** The task **
Put each line of the items below into a JSON list of strings, one string per line, and leave out the blank lines.
────
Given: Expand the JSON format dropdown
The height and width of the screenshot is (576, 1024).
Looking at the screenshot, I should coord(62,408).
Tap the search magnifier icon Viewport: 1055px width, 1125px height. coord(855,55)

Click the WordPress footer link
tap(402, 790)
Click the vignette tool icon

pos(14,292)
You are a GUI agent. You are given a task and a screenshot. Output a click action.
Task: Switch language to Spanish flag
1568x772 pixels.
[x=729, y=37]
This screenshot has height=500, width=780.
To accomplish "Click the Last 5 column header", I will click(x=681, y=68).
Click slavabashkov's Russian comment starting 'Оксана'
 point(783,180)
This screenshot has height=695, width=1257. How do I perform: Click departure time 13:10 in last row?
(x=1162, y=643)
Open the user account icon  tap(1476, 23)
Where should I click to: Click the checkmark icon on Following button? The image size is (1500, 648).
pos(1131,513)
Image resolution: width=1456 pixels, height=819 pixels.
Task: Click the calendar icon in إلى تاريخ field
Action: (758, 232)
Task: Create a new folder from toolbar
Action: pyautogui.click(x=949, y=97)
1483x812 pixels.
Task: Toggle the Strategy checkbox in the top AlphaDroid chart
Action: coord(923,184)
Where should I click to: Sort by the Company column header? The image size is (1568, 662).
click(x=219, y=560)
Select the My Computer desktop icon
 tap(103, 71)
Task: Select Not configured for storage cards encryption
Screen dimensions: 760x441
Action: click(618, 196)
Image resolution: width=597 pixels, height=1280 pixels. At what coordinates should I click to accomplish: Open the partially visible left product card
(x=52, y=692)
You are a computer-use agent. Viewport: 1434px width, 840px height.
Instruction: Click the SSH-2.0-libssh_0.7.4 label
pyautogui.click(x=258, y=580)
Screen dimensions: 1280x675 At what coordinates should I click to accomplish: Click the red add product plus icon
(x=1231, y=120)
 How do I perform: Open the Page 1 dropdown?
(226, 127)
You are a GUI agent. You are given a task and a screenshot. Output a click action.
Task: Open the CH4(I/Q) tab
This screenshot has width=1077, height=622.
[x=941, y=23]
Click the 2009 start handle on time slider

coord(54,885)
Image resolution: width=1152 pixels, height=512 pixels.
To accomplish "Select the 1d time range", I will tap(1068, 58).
────
** The answer **
[
  "Given: Expand the JSON format dropdown",
  "The height and width of the screenshot is (576, 1024).",
  "Looking at the screenshot, I should coord(62,408).",
  "Tap the search magnifier icon Viewport: 1055px width, 1125px height. coord(855,55)",
  "Click the WordPress footer link",
  "tap(402, 790)",
  "Click the vignette tool icon",
  "pos(14,292)",
  "You are a GUI agent. You are given a task and a screenshot. Output a click action.",
  "Task: Switch language to Spanish flag",
  "1568x772 pixels.",
  "[x=729, y=37]",
  "This screenshot has height=500, width=780.",
  "To accomplish \"Click the Last 5 column header\", I will click(x=681, y=68).",
  "Click slavabashkov's Russian comment starting 'Оксана'",
  " point(783,180)",
  "This screenshot has height=695, width=1257. How do I perform: Click departure time 13:10 in last row?",
  "(x=1162, y=643)",
  "Open the user account icon  tap(1476, 23)",
  "Where should I click to: Click the checkmark icon on Following button? The image size is (1500, 648).",
  "pos(1131,513)",
  "Image resolution: width=1456 pixels, height=819 pixels.",
  "Task: Click the calendar icon in إلى تاريخ field",
  "Action: (758, 232)",
  "Task: Create a new folder from toolbar",
  "Action: pyautogui.click(x=949, y=97)",
  "1483x812 pixels.",
  "Task: Toggle the Strategy checkbox in the top AlphaDroid chart",
  "Action: coord(923,184)",
  "Where should I click to: Sort by the Company column header? The image size is (1568, 662).",
  "click(x=219, y=560)",
  "Select the My Computer desktop icon",
  " tap(103, 71)",
  "Task: Select Not configured for storage cards encryption",
  "Screen dimensions: 760x441",
  "Action: click(618, 196)",
  "Image resolution: width=597 pixels, height=1280 pixels. At what coordinates should I click to accomplish: Open the partially visible left product card",
  "(x=52, y=692)",
  "You are a computer-use agent. Viewport: 1434px width, 840px height.",
  "Instruction: Click the SSH-2.0-libssh_0.7.4 label",
  "pyautogui.click(x=258, y=580)",
  "Screen dimensions: 1280x675 At what coordinates should I click to accomplish: Click the red add product plus icon",
  "(x=1231, y=120)",
  " How do I perform: Open the Page 1 dropdown?",
  "(226, 127)",
  "You are a GUI agent. You are given a task and a screenshot. Output a click action.",
  "Task: Open the CH4(I/Q) tab",
  "This screenshot has width=1077, height=622.",
  "[x=941, y=23]",
  "Click the 2009 start handle on time slider",
  "coord(54,885)",
  "Image resolution: width=1152 pixels, height=512 pixels.",
  "To accomplish \"Select the 1d time range\", I will tap(1068, 58)."
]